## YOUR TASK
Using the data below, return the stretch from the line that contains "8601-1000 (233, 2321)" through the line that contains "Produktdetails (211, 1192)", both included, exactly as it stands and nothing beyond it.

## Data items
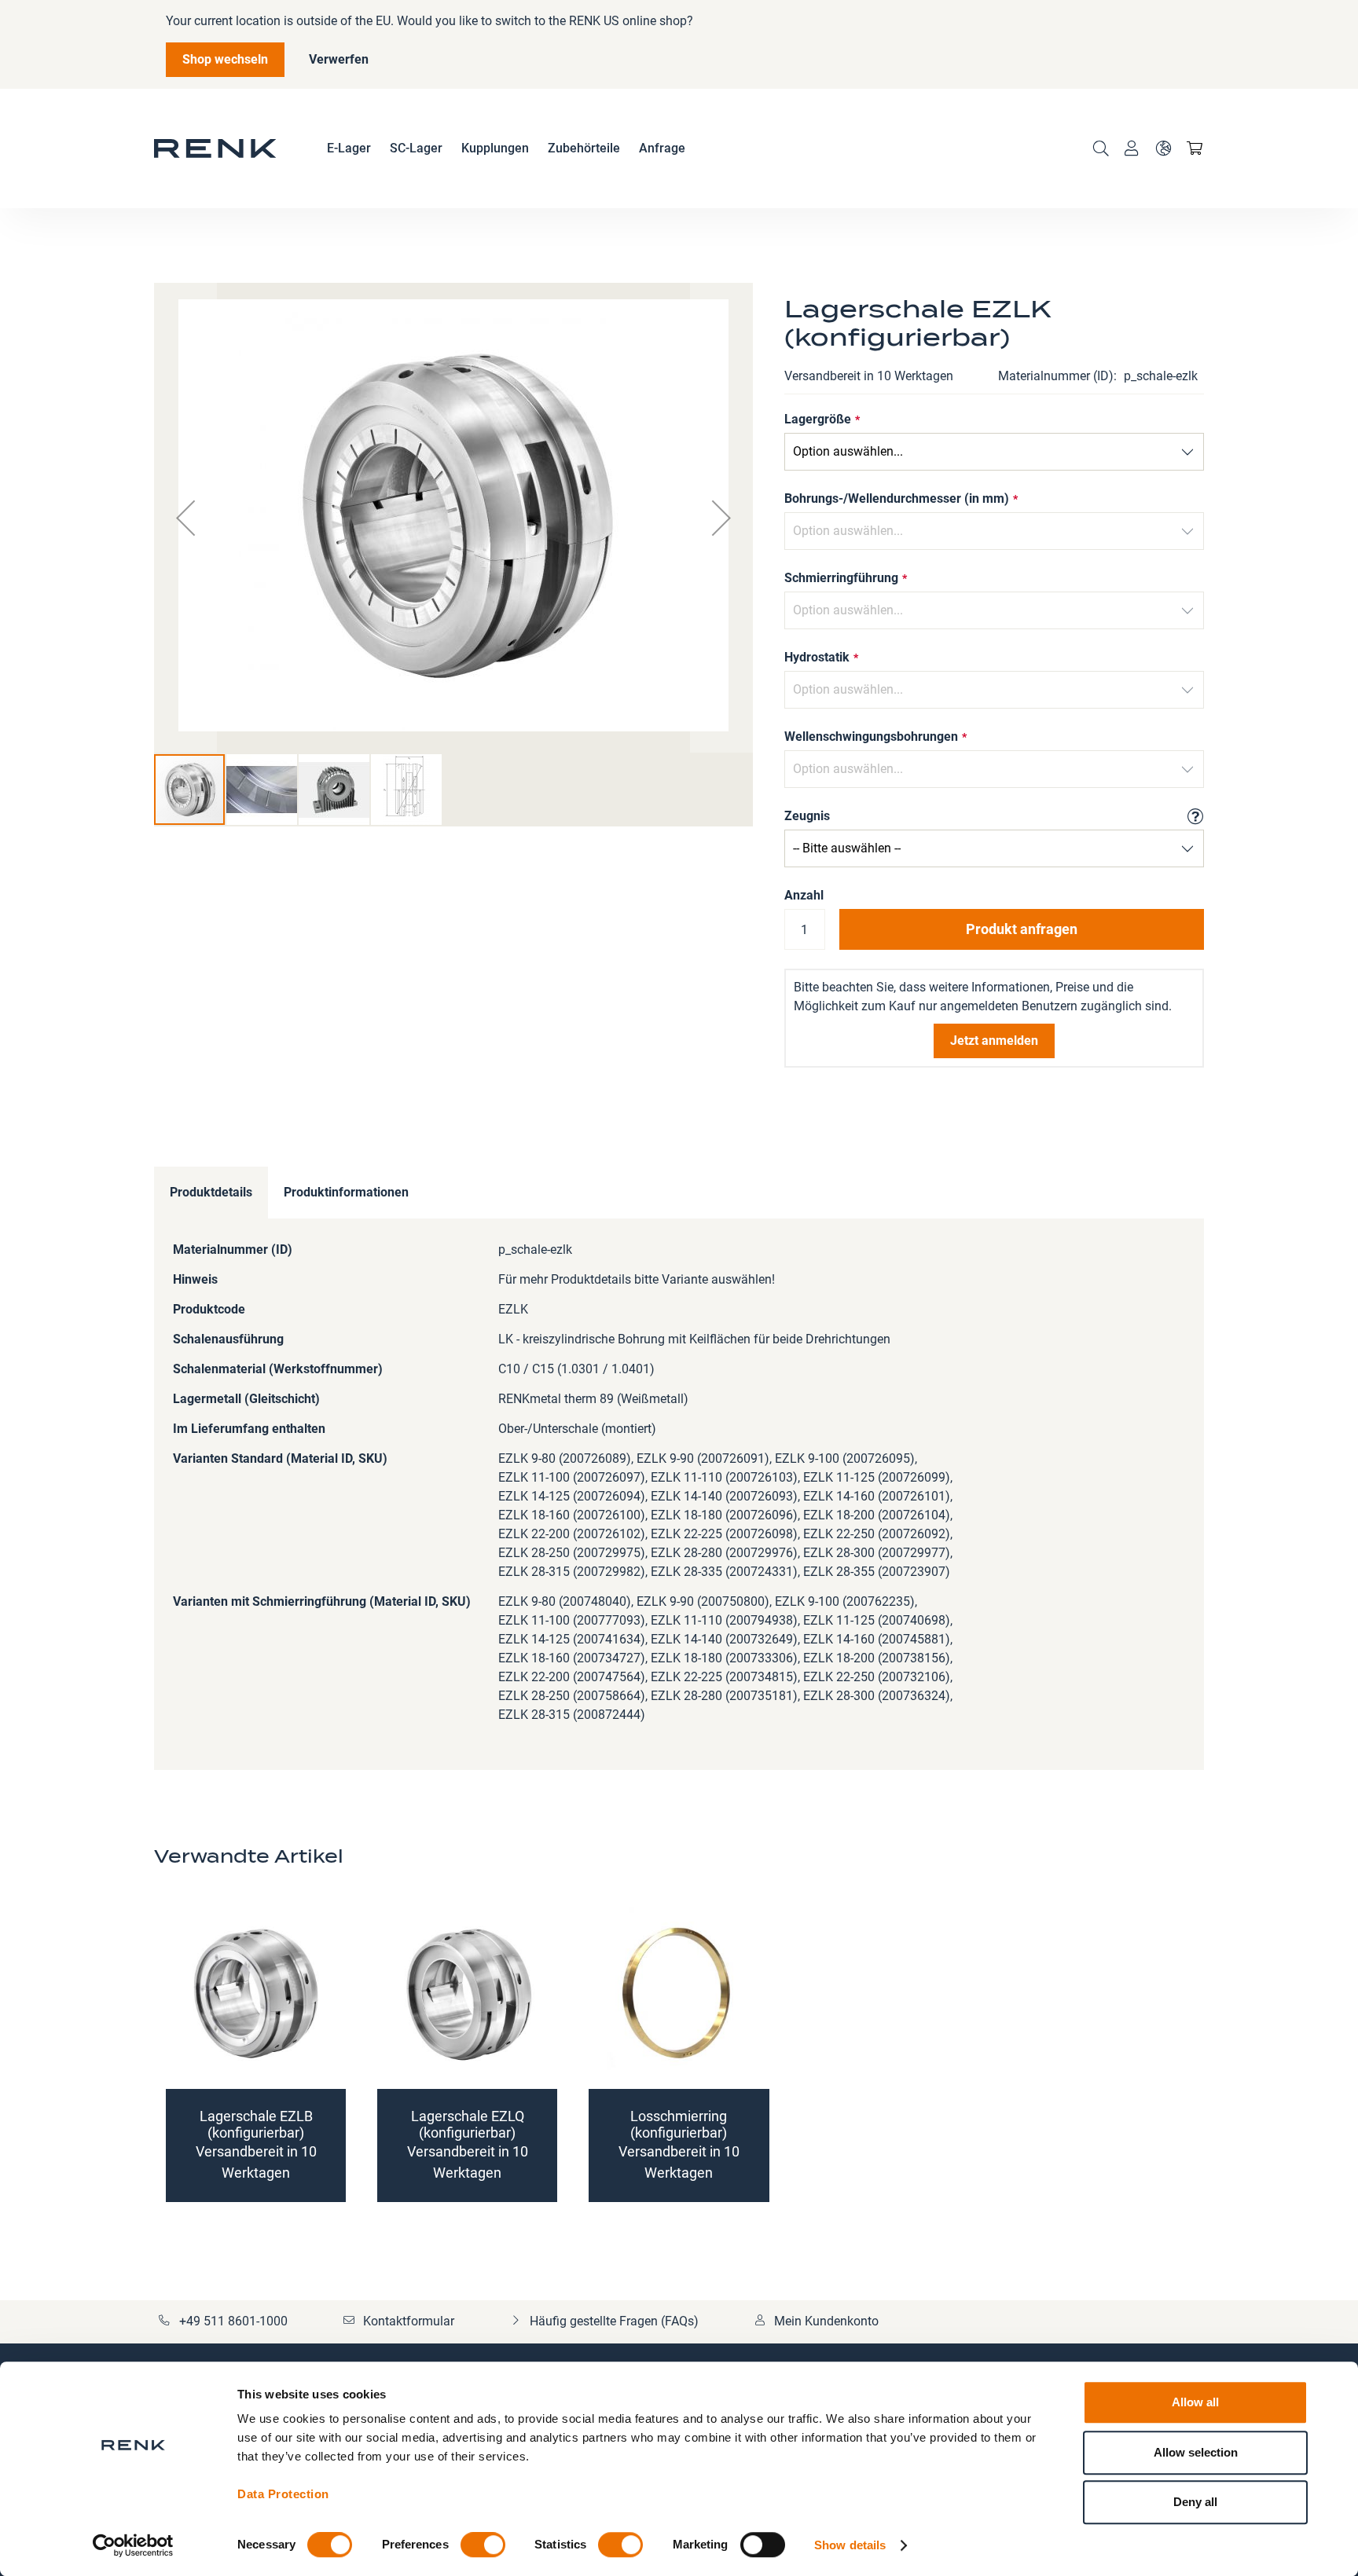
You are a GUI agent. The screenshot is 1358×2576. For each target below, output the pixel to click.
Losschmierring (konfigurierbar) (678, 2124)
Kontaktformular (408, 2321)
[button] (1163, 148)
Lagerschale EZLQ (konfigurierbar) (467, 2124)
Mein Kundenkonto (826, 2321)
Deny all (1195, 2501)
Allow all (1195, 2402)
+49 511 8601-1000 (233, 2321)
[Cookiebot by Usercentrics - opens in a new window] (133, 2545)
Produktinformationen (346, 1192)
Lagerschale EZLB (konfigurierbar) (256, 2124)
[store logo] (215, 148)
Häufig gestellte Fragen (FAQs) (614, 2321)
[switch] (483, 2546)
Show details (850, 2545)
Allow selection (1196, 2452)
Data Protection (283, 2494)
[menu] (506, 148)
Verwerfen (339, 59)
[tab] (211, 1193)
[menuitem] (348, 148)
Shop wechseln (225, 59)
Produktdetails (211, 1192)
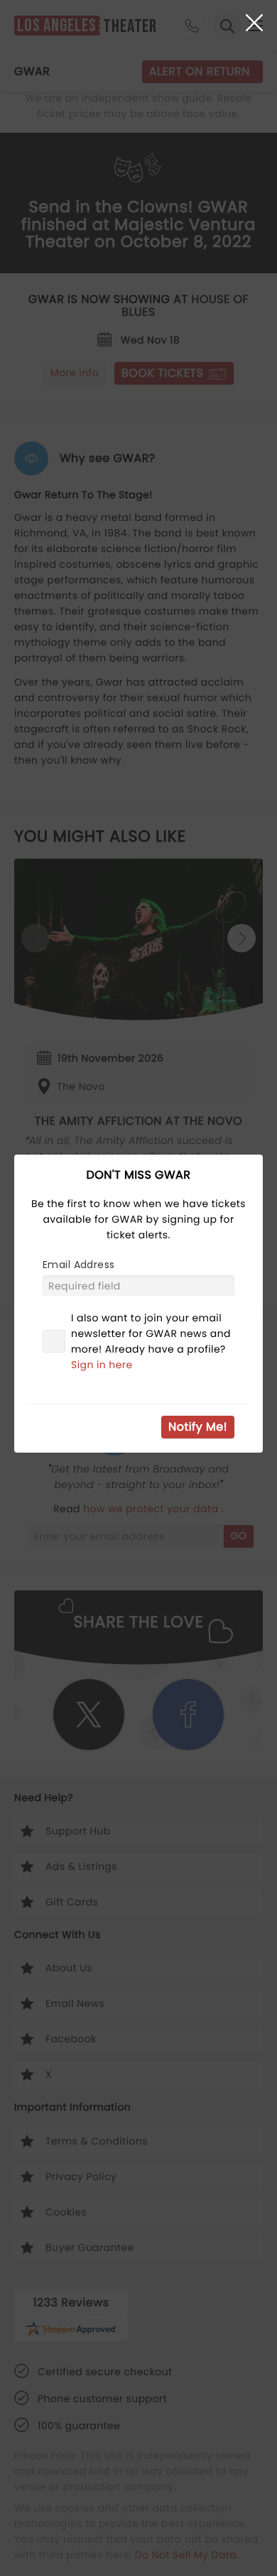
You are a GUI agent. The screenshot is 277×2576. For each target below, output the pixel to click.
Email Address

## ANSWER
+49 511 8601-1000 (233, 2321)
[Cookiebot by Usercentrics - opens in a new window] (133, 2545)
Produktinformationen (346, 1192)
Lagerschale EZLB (konfigurierbar) (256, 2124)
[store logo] (215, 148)
Häufig gestellte Fragen (FAQs) (614, 2321)
[switch] (483, 2546)
Show details (850, 2545)
Allow selection (1196, 2452)
Data Protection (283, 2494)
[menu] (506, 148)
Verwerfen (339, 59)
[tab] (211, 1193)
[menuitem] (348, 148)
Shop wechseln (225, 59)
Produktdetails (211, 1192)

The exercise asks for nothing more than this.